All of the data is to be set down again without any alteration.

+ + +

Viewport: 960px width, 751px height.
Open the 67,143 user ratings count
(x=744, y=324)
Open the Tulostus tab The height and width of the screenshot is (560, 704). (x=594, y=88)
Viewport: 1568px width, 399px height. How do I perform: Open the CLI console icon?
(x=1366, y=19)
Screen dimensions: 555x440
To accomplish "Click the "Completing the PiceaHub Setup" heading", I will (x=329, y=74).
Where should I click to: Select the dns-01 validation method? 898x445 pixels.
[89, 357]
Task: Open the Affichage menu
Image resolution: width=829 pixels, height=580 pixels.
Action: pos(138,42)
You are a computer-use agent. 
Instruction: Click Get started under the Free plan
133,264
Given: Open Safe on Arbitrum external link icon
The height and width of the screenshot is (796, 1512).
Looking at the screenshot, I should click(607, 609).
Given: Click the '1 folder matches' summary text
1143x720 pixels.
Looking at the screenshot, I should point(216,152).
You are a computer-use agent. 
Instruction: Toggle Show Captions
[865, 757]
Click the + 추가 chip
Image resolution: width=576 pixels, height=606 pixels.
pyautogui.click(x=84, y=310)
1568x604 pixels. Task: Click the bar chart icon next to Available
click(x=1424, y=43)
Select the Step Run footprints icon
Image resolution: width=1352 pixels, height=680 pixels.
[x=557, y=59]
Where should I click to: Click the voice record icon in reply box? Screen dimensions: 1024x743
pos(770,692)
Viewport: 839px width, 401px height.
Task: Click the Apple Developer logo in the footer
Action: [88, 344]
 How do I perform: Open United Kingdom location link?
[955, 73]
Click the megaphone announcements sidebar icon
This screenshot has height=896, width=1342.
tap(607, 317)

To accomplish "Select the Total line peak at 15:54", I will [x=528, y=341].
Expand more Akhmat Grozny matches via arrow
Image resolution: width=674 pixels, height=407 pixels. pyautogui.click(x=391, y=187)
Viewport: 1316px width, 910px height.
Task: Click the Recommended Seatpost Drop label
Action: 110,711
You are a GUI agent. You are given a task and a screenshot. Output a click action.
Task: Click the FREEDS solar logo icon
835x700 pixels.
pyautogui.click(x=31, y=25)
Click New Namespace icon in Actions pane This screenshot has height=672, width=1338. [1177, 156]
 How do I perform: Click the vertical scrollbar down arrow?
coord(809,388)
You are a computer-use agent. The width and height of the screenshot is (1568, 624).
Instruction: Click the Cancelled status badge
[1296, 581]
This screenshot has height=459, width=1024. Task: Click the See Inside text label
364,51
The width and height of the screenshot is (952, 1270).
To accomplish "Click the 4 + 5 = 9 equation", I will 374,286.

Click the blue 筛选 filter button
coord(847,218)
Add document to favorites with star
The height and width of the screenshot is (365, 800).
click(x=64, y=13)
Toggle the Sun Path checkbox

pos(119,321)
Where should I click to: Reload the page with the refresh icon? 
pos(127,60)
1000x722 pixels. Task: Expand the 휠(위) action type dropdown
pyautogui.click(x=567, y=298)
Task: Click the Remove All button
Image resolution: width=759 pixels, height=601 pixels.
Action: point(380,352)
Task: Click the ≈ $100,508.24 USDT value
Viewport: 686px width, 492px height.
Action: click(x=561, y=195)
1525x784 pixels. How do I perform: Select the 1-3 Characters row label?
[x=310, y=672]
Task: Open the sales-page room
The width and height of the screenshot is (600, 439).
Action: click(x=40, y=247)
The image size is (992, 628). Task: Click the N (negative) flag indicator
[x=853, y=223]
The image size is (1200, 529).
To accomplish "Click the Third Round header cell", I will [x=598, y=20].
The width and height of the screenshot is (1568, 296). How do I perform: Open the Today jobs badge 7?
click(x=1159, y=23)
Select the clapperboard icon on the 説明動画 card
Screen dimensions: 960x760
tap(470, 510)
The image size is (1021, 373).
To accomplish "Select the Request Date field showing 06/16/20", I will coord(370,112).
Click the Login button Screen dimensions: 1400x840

+ + +

RESPONSE TO THIS EXERCISE ::
Viewport: 960px width, 751px height.
Open the 67,143 user ratings count
(x=744, y=324)
Open the Tulostus tab The height and width of the screenshot is (560, 704). (x=594, y=88)
Viewport: 1568px width, 399px height. How do I perform: Open the CLI console icon?
(x=1366, y=19)
Screen dimensions: 555x440
To accomplish "Click the "Completing the PiceaHub Setup" heading", I will (x=329, y=74).
Where should I click to: Select the dns-01 validation method? 898x445 pixels.
[89, 357]
Task: Open the Affichage menu
Image resolution: width=829 pixels, height=580 pixels.
Action: pos(138,42)
You are a computer-use agent. 
Instruction: Click Get started under the Free plan
133,264
Given: Open Safe on Arbitrum external link icon
The height and width of the screenshot is (796, 1512).
Looking at the screenshot, I should click(607, 609).
Given: Click the '1 folder matches' summary text
1143x720 pixels.
Looking at the screenshot, I should point(216,152).
You are a computer-use agent. 
Instruction: Toggle Show Captions
[865, 757]
Click the + 추가 chip
Image resolution: width=576 pixels, height=606 pixels.
pyautogui.click(x=84, y=310)
1568x604 pixels. Task: Click the bar chart icon next to Available
click(x=1424, y=43)
Select the Step Run footprints icon
Image resolution: width=1352 pixels, height=680 pixels.
[x=557, y=59]
Where should I click to: Click the voice record icon in reply box? Screen dimensions: 1024x743
pos(770,692)
Viewport: 839px width, 401px height.
Task: Click the Apple Developer logo in the footer
Action: [88, 344]
 How do I perform: Open United Kingdom location link?
[955, 73]
Click the megaphone announcements sidebar icon
This screenshot has height=896, width=1342.
tap(607, 317)

To accomplish "Select the Total line peak at 15:54", I will [x=528, y=341].
Expand more Akhmat Grozny matches via arrow
Image resolution: width=674 pixels, height=407 pixels. pyautogui.click(x=391, y=187)
Viewport: 1316px width, 910px height.
Task: Click the Recommended Seatpost Drop label
Action: 110,711
You are a GUI agent. You are given a task and a screenshot. Output a click action.
Task: Click the FREEDS solar logo icon
835x700 pixels.
pyautogui.click(x=31, y=25)
Click New Namespace icon in Actions pane This screenshot has height=672, width=1338. [1177, 156]
 How do I perform: Click the vertical scrollbar down arrow?
coord(809,388)
You are a computer-use agent. The width and height of the screenshot is (1568, 624).
Instruction: Click the Cancelled status badge
[1296, 581]
This screenshot has height=459, width=1024. Task: Click the See Inside text label
364,51
The width and height of the screenshot is (952, 1270).
To accomplish "Click the 4 + 5 = 9 equation", I will 374,286.

Click the blue 筛选 filter button
coord(847,218)
Add document to favorites with star
The height and width of the screenshot is (365, 800).
click(x=64, y=13)
Toggle the Sun Path checkbox

pos(119,321)
Where should I click to: Reload the page with the refresh icon? 
pos(127,60)
1000x722 pixels. Task: Expand the 휠(위) action type dropdown
pyautogui.click(x=567, y=298)
Task: Click the Remove All button
Image resolution: width=759 pixels, height=601 pixels.
Action: point(380,352)
Task: Click the ≈ $100,508.24 USDT value
Viewport: 686px width, 492px height.
Action: click(x=561, y=195)
1525x784 pixels. How do I perform: Select the 1-3 Characters row label?
[x=310, y=672]
Task: Open the sales-page room
The width and height of the screenshot is (600, 439).
Action: click(x=40, y=247)
The image size is (992, 628). Task: Click the N (negative) flag indicator
[x=853, y=223]
The image size is (1200, 529).
To accomplish "Click the Third Round header cell", I will [x=598, y=20].
The width and height of the screenshot is (1568, 296). How do I perform: Open the Today jobs badge 7?
click(x=1159, y=23)
Select the clapperboard icon on the 説明動画 card
Screen dimensions: 960x760
tap(470, 510)
The image size is (1021, 373).
To accomplish "Select the Request Date field showing 06/16/20", I will coord(370,112).
Click the Login button Screen dimensions: 1400x840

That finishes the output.